Хотя мой отец и был ревнивым, он точно знал — Беранже совершенно не приемлет ложь в отношениях. И еще он знал, что Беранже и моя мать с большим уважением относились друг к другу. Она не любила дам, которые называли себя друзьями Беранже, а на самом деле таковыми не являлись. Она никогда и ничего не делала из того, что делали они, — не приносила ему пирогов, не рассказывала тихим голосом сплетни в его присутствии, но так, чтобы он все слышал. Эти женщины искали благословения Беранже, по крайней мере они так думали, а на самом деле желали одного — привлечь его внимание и называли это набожностью. Он был весьма терпелив с ними и бранил их только тогда, когда они становились слишком требовательными и назойливыми. Однажды он прогнал с исповеди мадам Баптис, которая пожелала исповедоваться каждый день.
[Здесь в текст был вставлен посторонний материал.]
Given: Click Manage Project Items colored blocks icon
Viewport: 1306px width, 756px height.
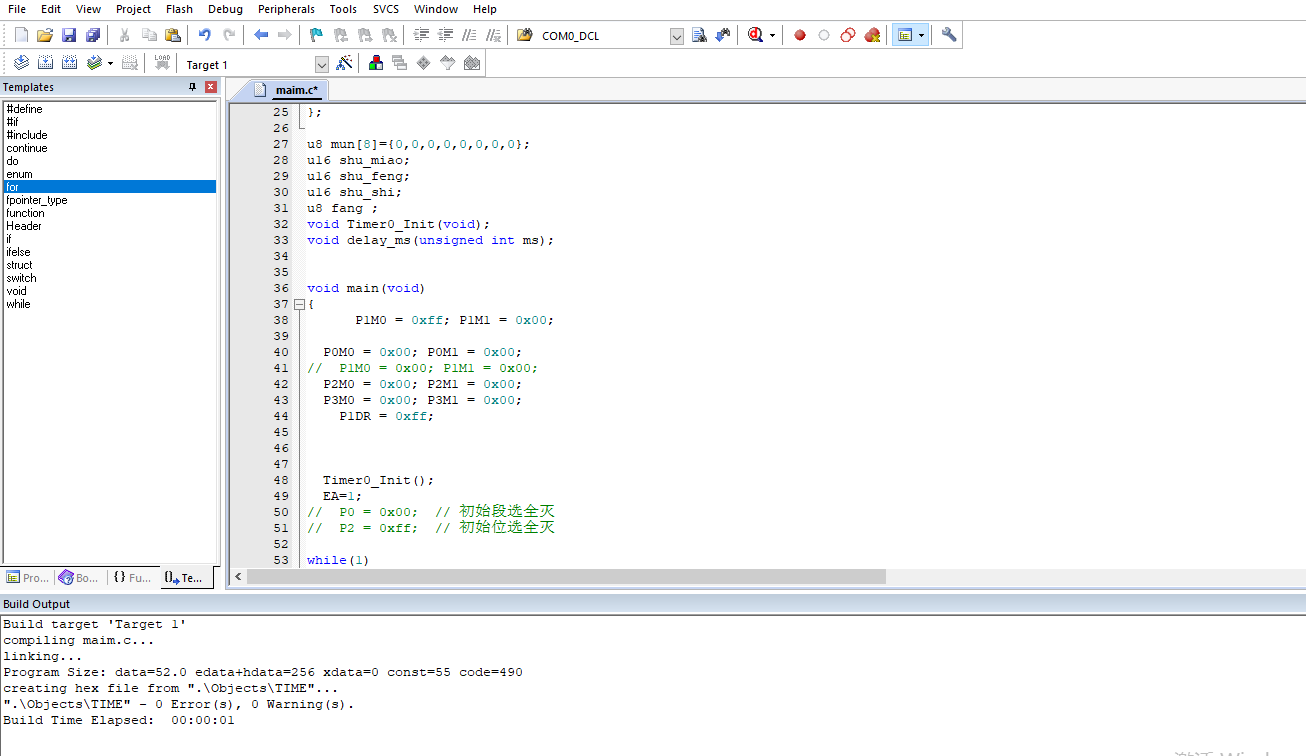Looking at the screenshot, I should tap(376, 63).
— Вам нечего сказать мне, мадам, идите домой.
Моей матери очень не понравилось такое поведение мадам Баптис. Мать Действительно заботилась о Беранже. Она чувствовала его настроение и, когда это было возможно, наслаждалась его обществом. Она уважала его время и никогда не докучала ему во время его занятий или молитв. Их дружба основывалась на взаимном внимании и заботе, на чувстве духовной близости. Наверное, они думали, что, если бы моя мать была лет на пятнадцать моложе и не была бы замужем за моим отцом, а Беранже не был бы священником, а был бы строителем или военным, они могли бы пожениться. Но эти мысли основывались только на неуловимых чувствах, выраженных в улыбках и в молчаливом согласии. Однако эти чувства не были тягостными или такими, что их следовало бы стыдиться, или столь обременительными, что их пришлось бы скрывать только с большим трудом. Моя мать никогда не флиртовала с другими мужчинами, хотя со многими была искренне приветлива.
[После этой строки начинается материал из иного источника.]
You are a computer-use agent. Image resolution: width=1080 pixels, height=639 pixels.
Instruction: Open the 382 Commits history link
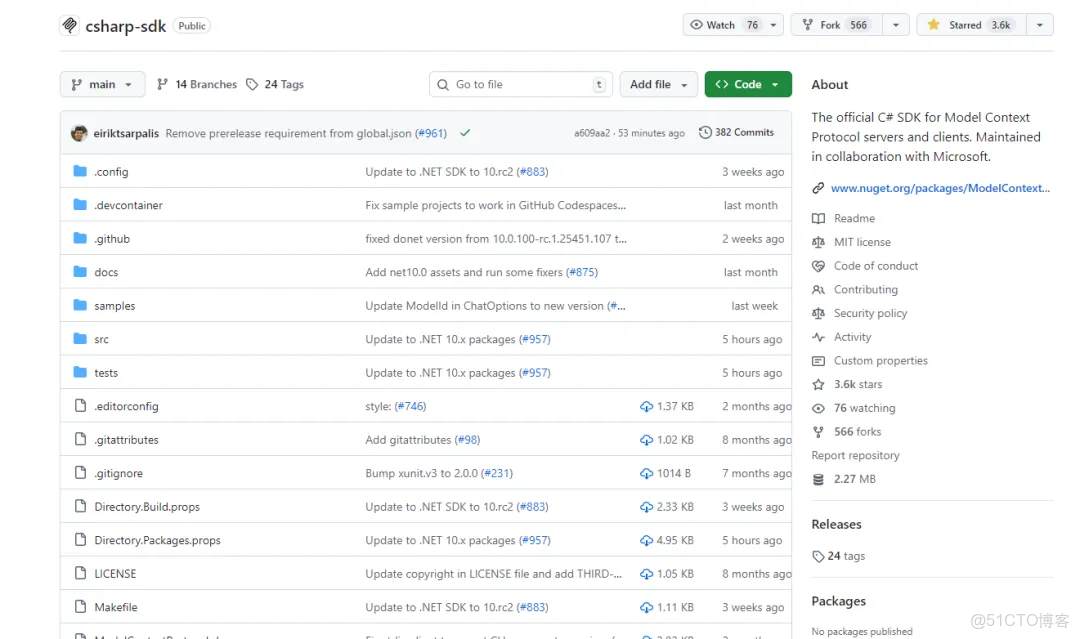tap(736, 133)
Я с большим уважением относилась к этим душевным качествам матери, более того, хотела сама обладать такими же. Я даже мечтала быть лучше, но Беранже волновал меня. Когда он обращался ко мне, я вдруг становилась неразговорчивой, тупо смотрела в пол, старательно изучая свои ноги. Когда он находился дома, я едва могла вымолвить слово. Мама не раз обращала внимание на мое молчание.
— Что с тобой происходит? Ты что, язык проглотила?
Но мне совершенно не хотелось разговаривать, а только смотреть на Беранже: как изящно он опирался на подоконник, глядя в окно, как разговаривал с моей матерью, когда она готовила, как забавно он играл с Клодом.